Calpain Activation Is the Major Cause of Cell Death in Photoreceptors Expressing a Rhodopsin Misfolding Mutation

The majority of mutations in rhodopsin (RHO) cause misfolding of the protein and has been linked to degeneration of photoreceptor cells in the retina. A lot of attention has been set on targeting ER stress for the development of new therapies for inherited retinal degeneration caused by mutations in the RHO gene. Nevertheless, the cell death pathway activated by RHO misfolded protein is still debated. In this study, we analyzed the retina of the knock-in mouse expressing the P23H misfolded mutant RHO. We found persistent unfolded protein response (UPR) during degeneration. Interestingly, long-term stimulation of the PERK branch of ER stress had a protective effect by phosphorylating nuclear factor erythroid 2-related factor 2 (NRF2) transcription factor, associated with antioxidant responses.
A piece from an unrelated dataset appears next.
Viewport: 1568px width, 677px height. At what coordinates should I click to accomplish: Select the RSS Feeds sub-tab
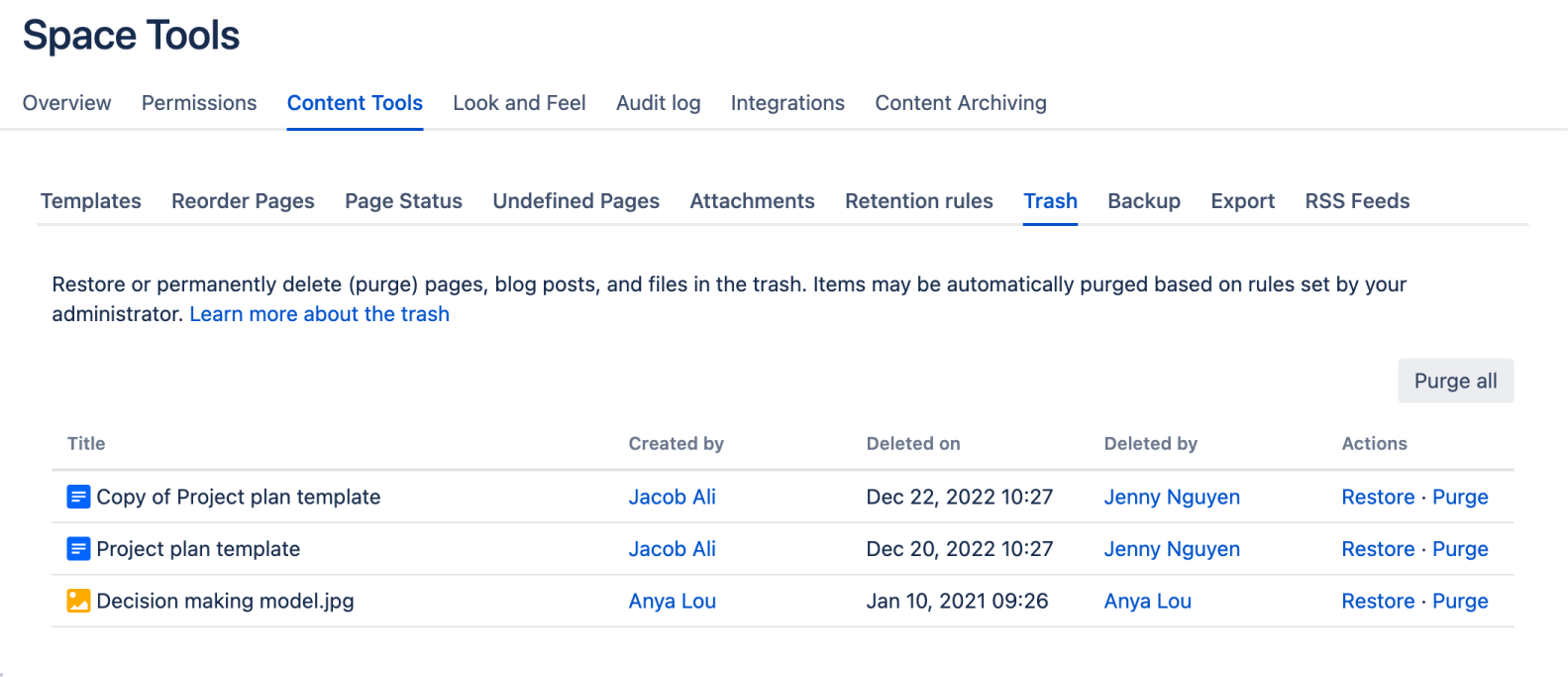1357,201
Otherwise, we provide evidence that increased intracellular calcium and activation of calpains strongly correlated with rod photoreceptor cell death. By blocking calpain activity, we significantly decreased the activation of caspase-7 and apoptosis-inducing factor (AIF), two cell death effectors, and cell demise, and effectively protected the retina from degeneration caused by the P23H dominant mutation in RHO.